__Teks yang Diberikan__.
☆ ☆ ☆

Etiologi kongenital yang menyebabkan encephalocele meliputi kegagalan
pemisahan permukaan ektoderm secara sempurna dari neuroectoderm setelah
penutupan neural folds. Cranial neuropore biasanya akan menutup
pada hari ke-25 embriogenesis. Adanya masalah sebelum hari ke-25 embriogenesis
dapat menyebabkan kegagalan penutupan secara sempurna disertai dengan defek
yang tidak dilapisi oleh kulit.4
2. Didapat
Sebagian kecil kasus enchepalocele,
dapat disebabkan oleh etiologi didapat (sekunder). Etiologi sekunder yang
dimaksud meliputi tumor, trauma, infeksi, dan cedera pasca Tindakan bedah (iatrogenik) (Hidayati, 2020).4,5
3. Patofisiologi
Secara garis besar, patofisiologi encephalocele
belum diketahui secara jelas dan hanya berdasarkan teori saja (Munfarokhah, 2020).
Teori-teori yang menjelaskan mekanisme terjadinya encephalocele sebagai
berikut :4,5
a. Teori kegagalan pemisahan ektoderm dari neuroectoderm
setelah penutupan neural folds
Encephalocele terjadi sebagai akibat kegagalan pemisahan ektoderm dari
neuroectoderm setelah penutupan neural folds (Yueniwati
et al., 2021). Cranial neuropore biasanya akan menutup pada
hari ke-25 embriogenesis. Adanya masalah sebelum hari ke-25 embriogenesis dapat
menyebabkan kegagalan penutupan secara sempurna disertai dengan defek yang
tidak dilapisi oleh kulit (Karlinah, Yanti, &
Arma, 2015). Ketika kedua lapisan tersebut (ektoderm dan neuroectoderm)

☆ ☆ ☆

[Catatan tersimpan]

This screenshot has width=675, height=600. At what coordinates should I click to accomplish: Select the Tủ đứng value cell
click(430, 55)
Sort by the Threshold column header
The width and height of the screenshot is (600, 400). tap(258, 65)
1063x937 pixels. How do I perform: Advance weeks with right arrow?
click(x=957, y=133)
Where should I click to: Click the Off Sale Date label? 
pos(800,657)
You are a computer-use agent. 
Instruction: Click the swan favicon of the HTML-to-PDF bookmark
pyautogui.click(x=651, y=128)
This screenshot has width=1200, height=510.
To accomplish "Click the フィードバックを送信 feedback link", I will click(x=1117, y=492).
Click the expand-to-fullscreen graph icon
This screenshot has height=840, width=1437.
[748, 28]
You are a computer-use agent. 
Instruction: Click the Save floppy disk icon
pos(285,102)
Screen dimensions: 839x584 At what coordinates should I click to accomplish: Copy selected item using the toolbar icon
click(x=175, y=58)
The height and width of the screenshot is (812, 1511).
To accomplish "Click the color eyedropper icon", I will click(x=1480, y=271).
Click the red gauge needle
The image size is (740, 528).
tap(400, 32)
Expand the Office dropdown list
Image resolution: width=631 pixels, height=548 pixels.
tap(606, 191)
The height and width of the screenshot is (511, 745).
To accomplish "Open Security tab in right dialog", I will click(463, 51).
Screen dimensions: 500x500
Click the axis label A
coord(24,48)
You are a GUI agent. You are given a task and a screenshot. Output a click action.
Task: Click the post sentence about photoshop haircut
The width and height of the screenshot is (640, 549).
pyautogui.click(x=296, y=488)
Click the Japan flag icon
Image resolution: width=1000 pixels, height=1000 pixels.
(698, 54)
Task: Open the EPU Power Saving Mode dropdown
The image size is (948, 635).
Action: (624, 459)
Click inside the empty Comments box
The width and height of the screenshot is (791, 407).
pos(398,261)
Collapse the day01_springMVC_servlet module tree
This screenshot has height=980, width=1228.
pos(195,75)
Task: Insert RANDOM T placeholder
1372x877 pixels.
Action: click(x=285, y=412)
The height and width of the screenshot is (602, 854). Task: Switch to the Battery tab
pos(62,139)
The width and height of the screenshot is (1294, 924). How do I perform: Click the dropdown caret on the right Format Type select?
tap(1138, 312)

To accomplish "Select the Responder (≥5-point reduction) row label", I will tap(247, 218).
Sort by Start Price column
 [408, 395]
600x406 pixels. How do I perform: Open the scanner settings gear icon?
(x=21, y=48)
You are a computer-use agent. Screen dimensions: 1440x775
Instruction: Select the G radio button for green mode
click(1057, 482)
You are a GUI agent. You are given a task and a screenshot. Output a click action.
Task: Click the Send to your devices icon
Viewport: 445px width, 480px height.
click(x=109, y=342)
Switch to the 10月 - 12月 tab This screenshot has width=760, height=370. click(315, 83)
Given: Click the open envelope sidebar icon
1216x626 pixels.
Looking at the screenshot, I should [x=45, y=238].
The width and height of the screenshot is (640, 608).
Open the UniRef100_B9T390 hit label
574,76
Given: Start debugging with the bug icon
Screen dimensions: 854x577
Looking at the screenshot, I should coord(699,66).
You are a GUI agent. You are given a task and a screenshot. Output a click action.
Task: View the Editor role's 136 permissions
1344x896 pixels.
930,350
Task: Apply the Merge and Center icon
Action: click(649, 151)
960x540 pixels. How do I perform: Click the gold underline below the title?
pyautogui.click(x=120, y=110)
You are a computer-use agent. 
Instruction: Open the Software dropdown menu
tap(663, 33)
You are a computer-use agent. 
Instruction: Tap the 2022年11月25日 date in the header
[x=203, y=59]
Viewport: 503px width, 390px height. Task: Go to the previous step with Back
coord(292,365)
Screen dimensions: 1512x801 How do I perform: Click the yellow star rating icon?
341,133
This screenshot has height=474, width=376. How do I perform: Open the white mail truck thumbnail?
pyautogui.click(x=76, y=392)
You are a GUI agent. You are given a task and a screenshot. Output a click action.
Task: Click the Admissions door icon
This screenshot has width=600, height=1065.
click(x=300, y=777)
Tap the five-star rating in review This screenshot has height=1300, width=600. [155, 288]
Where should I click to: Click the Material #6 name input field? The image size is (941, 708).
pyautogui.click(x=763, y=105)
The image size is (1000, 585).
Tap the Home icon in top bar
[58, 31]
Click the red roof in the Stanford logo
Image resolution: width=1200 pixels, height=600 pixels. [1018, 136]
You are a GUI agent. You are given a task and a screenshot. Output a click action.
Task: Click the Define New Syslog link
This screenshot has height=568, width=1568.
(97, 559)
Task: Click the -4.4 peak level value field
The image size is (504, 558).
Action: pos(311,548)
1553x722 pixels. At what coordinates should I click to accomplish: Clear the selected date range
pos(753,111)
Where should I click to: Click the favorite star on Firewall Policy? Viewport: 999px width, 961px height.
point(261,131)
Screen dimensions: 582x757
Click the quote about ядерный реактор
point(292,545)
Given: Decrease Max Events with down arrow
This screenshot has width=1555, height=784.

☆ ☆ ☆

__Daftar Tugas__.
a) Ringkaslah paragraf dalam teks tentang encephalocele yang diawali "Etiologi kongenital yang menyebabkan encephalocele" menjadi daftar berbutir tanpa menghilangkan fakta pokoknya.
b) Apakah pernyataan-pernyataan ini sesuai dengan teks tentang encephalocele? (i) Sebagian besar kasus encephalocele disebabkan oleh etiologi didapat. (ii) Infeksi termasuk etiologi sekunder encephalocele. (iii) Patofisiologi encephalocele sudah diketahui dengan jelas. Jawab ya atau tidak untuk masing-masing, lalu kutip kata-kata teks yang menjadi dasarnya.
Catatan tersebut tidak berhubungan dengan teks tentang encephalocele.

__Jawaban yang Diharapkan__.
a)
- Etiologi kongenital encephalocele meliputi kegagalan pemisahan permukaan ektoderm secara sempurna dari neuroectoderm setelah penutupan neural folds.
- Cranial neuropore biasanya menutup pada hari ke-25 embriogenesis.
- Masalah sebelum hari ke-25 embriogenesis dapat menyebabkan penutupan yang tidak sempurna dengan defek yang tidak dilapisi kulit.

b)
(i) Tidak: "Sebagian kecil kasus enchepalocele, dapat disebabkan oleh etiologi didapat (sekunder)".
(ii) Ya: "meliputi tumor, trauma, infeksi, dan cedera pasca Tindakan bedah (iatrogenik)".
(iii) Tidak: "belum diketahui secara jelas dan hanya berdasarkan teori saja".